## PROBLEM DETAILS
Reproduce the lines starting at the one containing "What do you" and ending at the one containing "Process [233, 220]", substituting "center point" for "midpoint" and leaving everything else unchanged.

[RECORD LIST start]

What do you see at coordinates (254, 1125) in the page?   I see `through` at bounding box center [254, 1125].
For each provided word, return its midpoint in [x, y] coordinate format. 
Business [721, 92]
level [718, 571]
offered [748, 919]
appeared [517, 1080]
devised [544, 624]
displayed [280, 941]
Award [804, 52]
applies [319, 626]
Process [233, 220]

[RECORD LIST end]
[RECORD LIST start]

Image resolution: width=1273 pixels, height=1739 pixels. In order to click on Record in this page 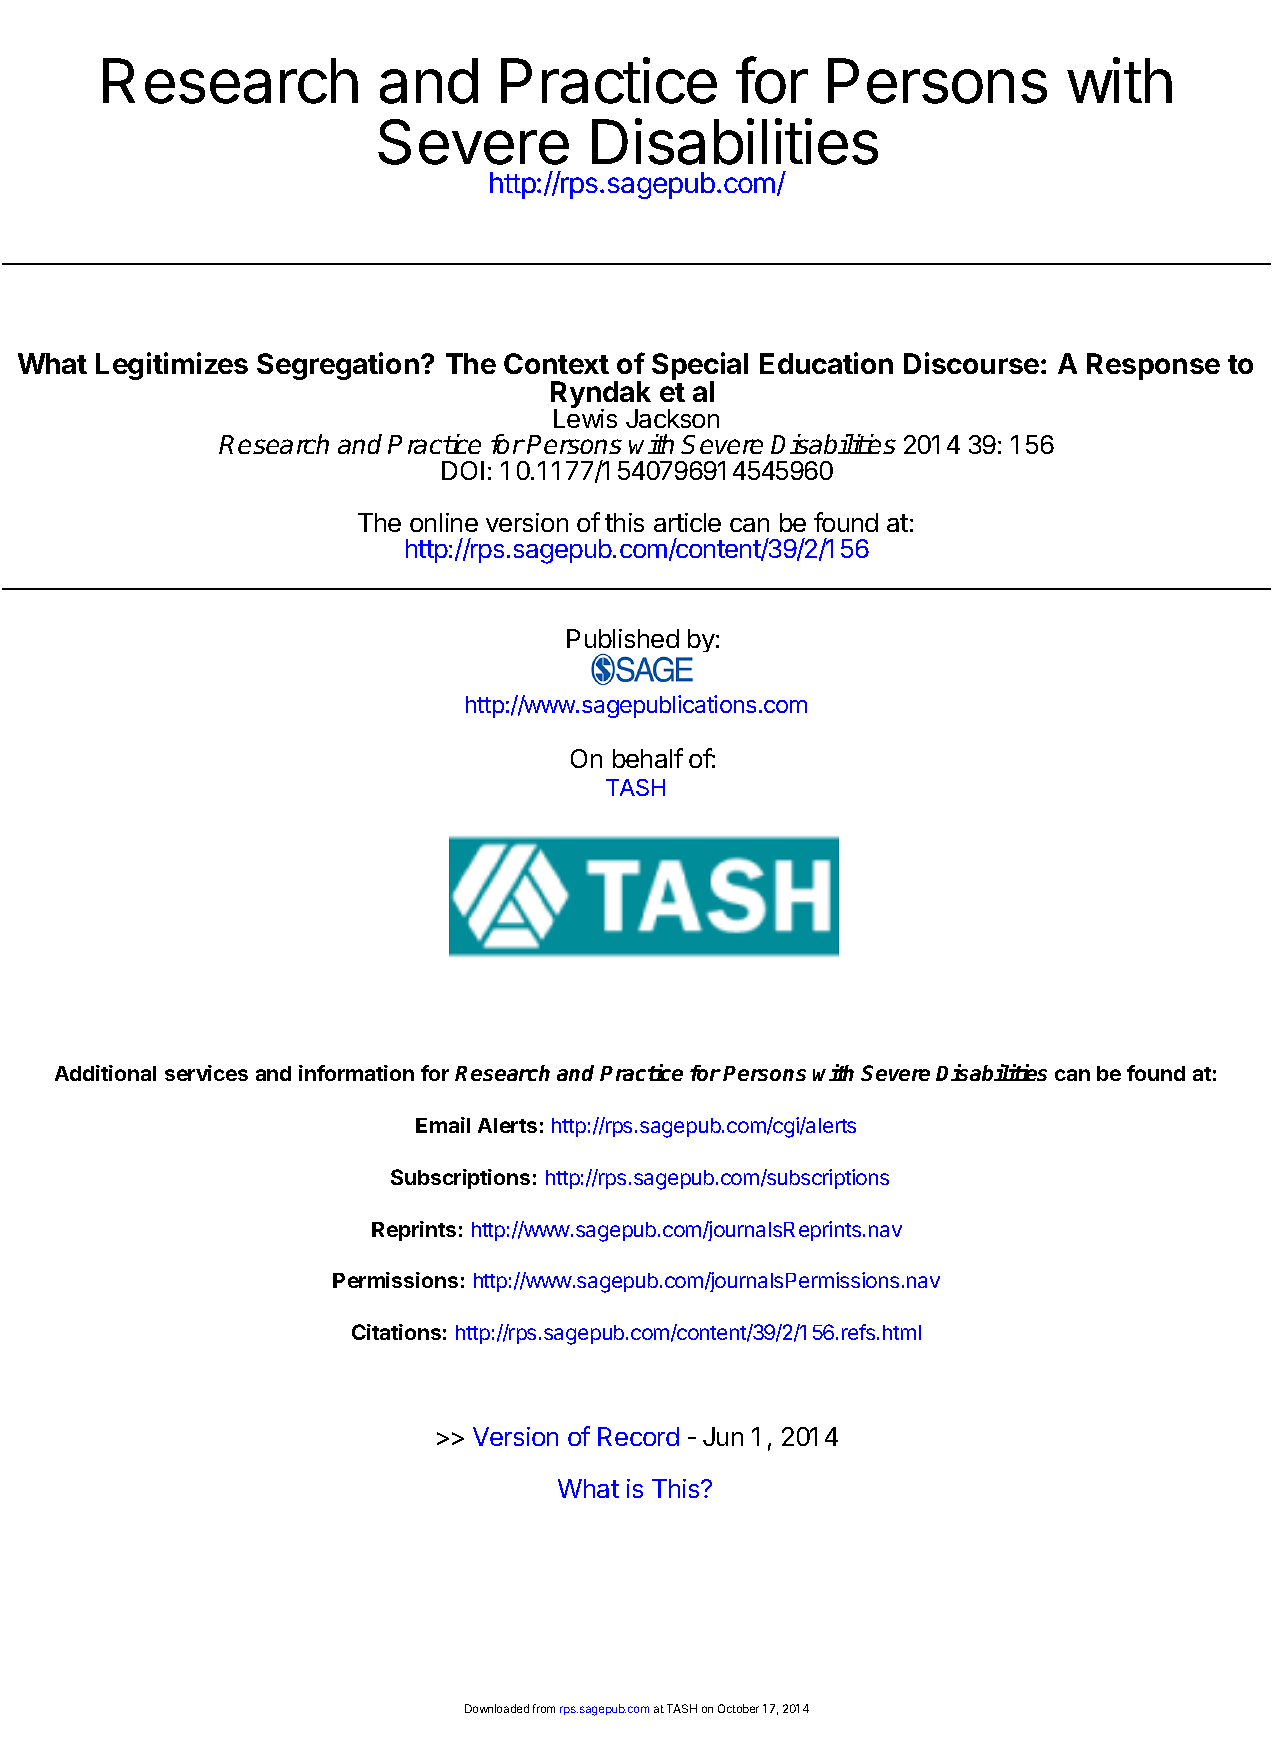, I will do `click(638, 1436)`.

[RECORD LIST end]
[RECORD LIST start]

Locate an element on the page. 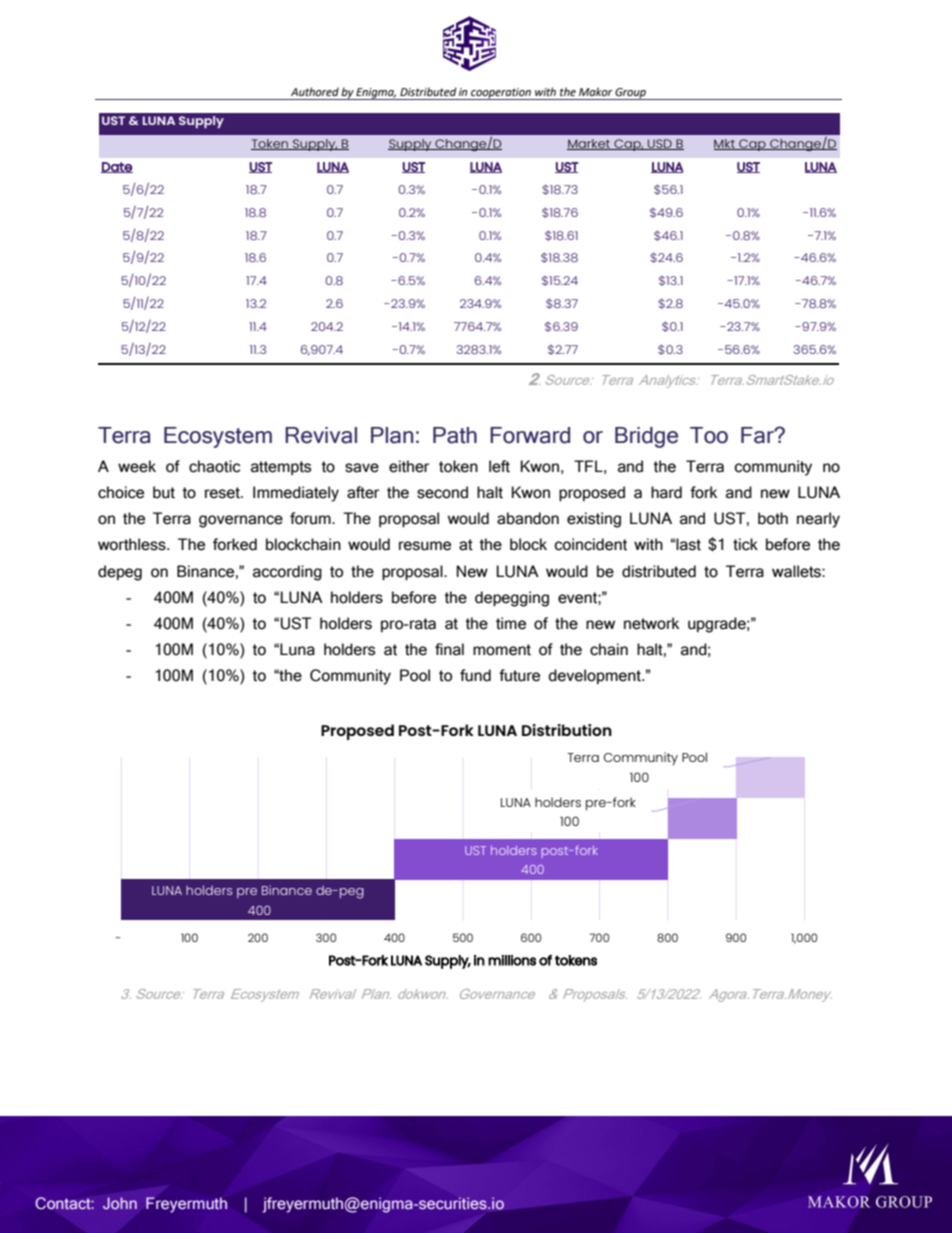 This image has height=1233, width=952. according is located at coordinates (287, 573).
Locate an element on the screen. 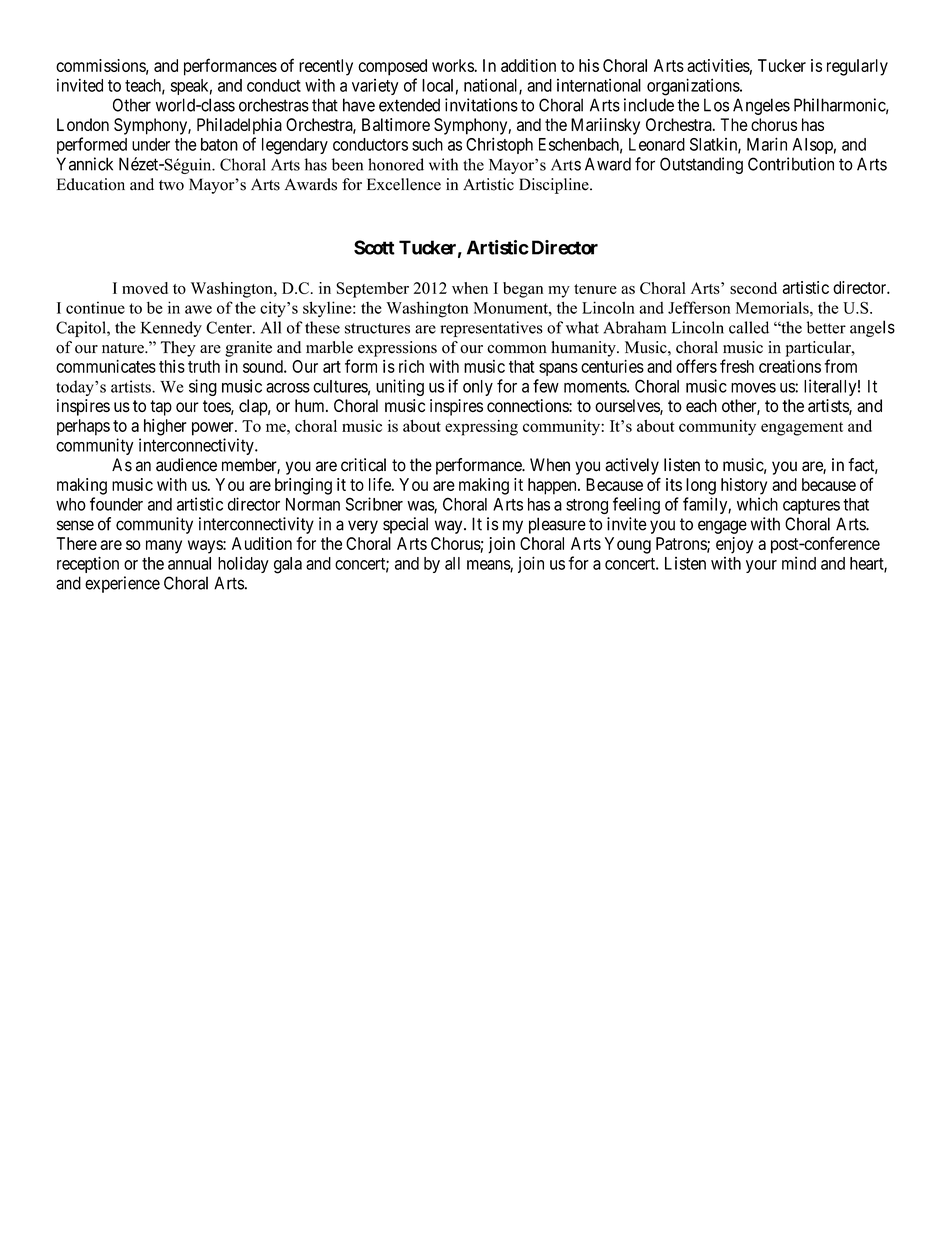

[RECORD LIST end]

## EXPECTED ANSWER
What do you see at coordinates (254, 1125) in the page?   I see `through` at bounding box center [254, 1125].
For each provided word, return its center point in [x, y] coordinate format. 
Business [721, 92]
level [718, 571]
offered [748, 919]
appeared [517, 1080]
devised [544, 624]
displayed [280, 941]
Award [804, 52]
applies [319, 626]
Process [233, 220]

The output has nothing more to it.